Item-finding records
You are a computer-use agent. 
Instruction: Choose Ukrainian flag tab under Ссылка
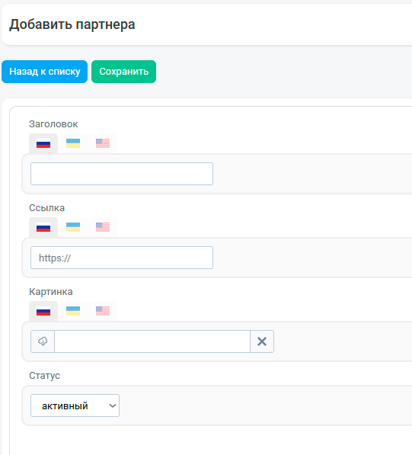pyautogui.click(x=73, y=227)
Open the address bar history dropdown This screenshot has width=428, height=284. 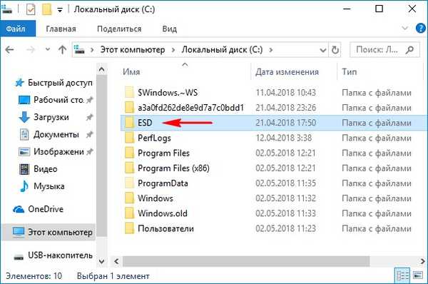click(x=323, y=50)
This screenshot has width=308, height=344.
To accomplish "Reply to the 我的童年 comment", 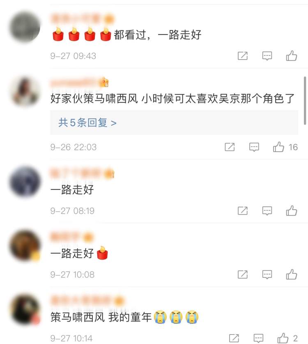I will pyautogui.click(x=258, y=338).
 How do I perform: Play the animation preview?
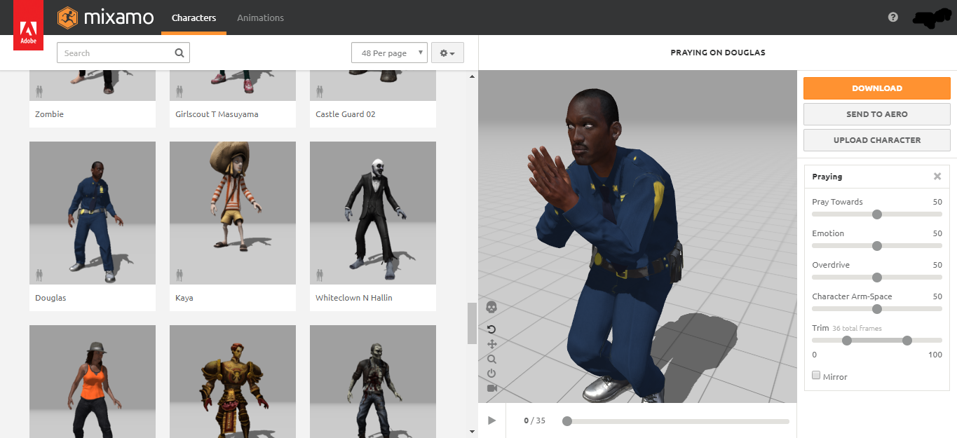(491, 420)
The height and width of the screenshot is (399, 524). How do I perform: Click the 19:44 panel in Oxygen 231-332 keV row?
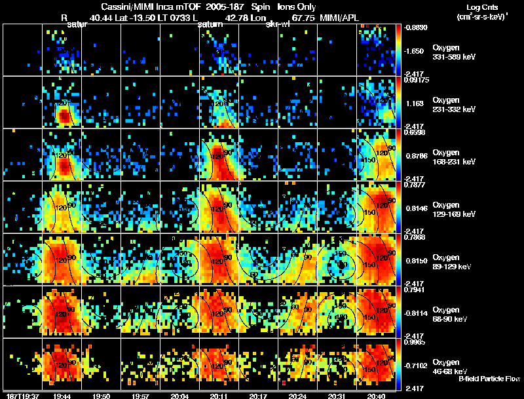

__Request__
Count the lines in the rows above that contain the string "perform", matching case exactly. Reply with the number only.

__Solution for this exercise__
2